▶ [GIVEN REQUEST]: Gather every line in the listing below that contains the word "screenshot", copying each line in full.

▶ [GIVEN RECORDS]:
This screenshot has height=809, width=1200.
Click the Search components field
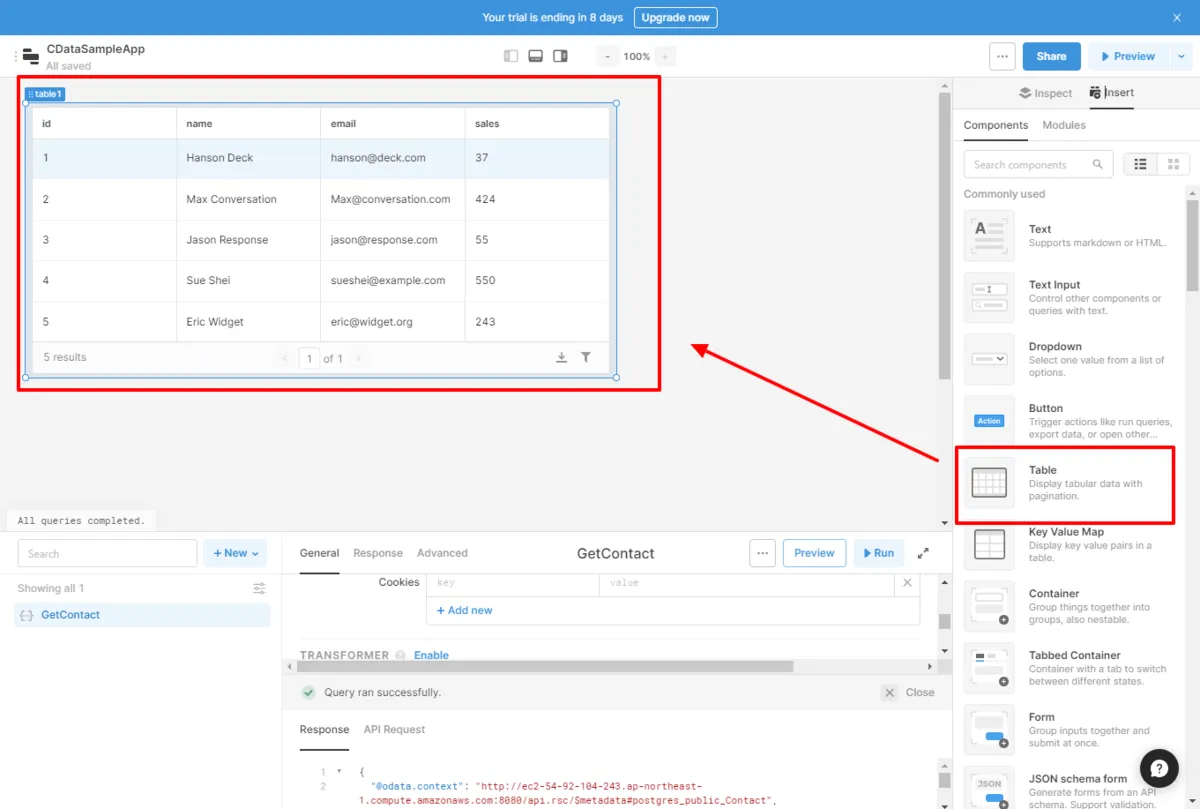point(1030,165)
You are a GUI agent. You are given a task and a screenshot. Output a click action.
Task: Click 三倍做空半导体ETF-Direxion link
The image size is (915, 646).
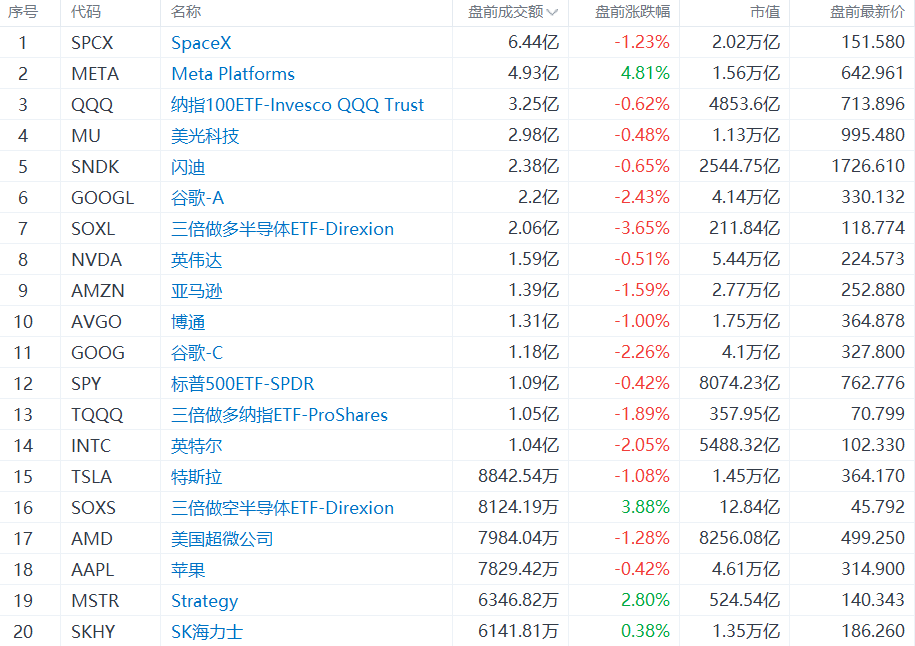pyautogui.click(x=282, y=508)
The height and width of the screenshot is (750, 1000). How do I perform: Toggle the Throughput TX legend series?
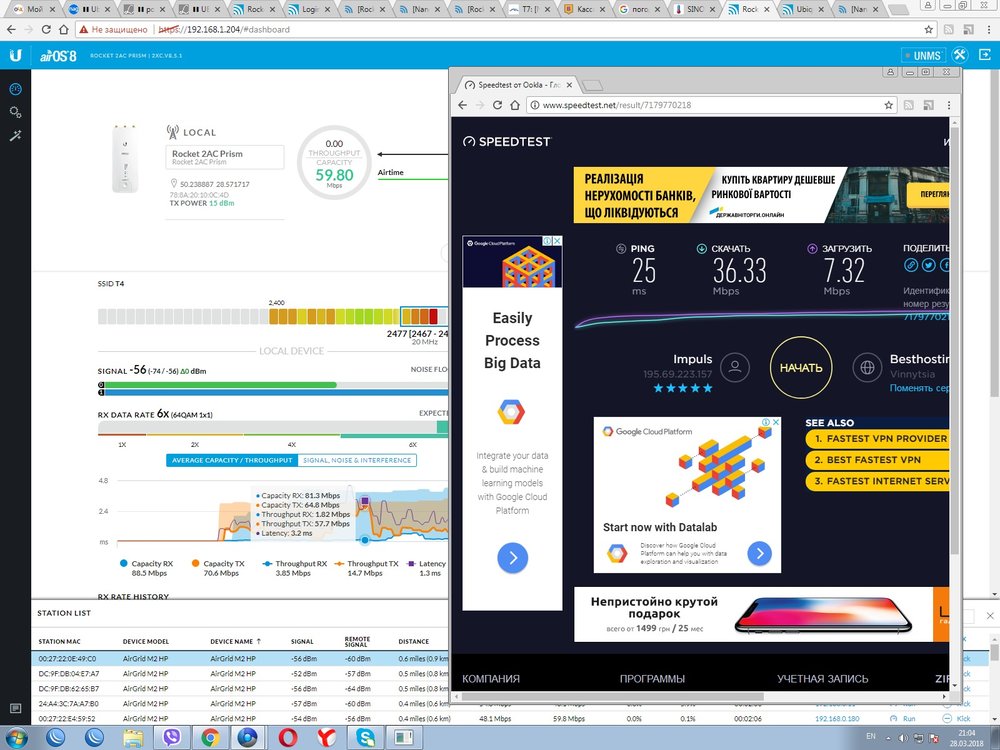[x=372, y=564]
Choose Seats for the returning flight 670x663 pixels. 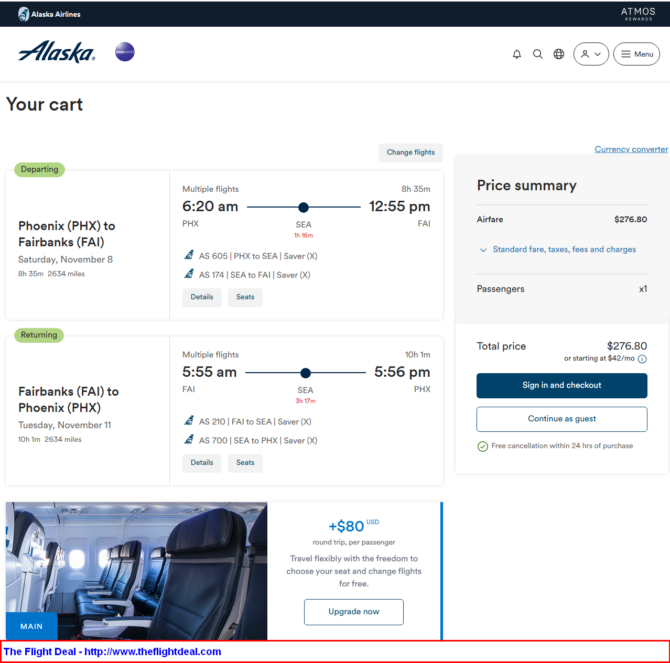(x=245, y=463)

▶ [ANSWER IN FULL]:
This screenshot has height=809, width=1200.
You are a GUI agent. You are given a task and a screenshot. Output a click action.
The height and width of the screenshot is (750, 1000). How do I perform: Toggle the Throughput TX legend series?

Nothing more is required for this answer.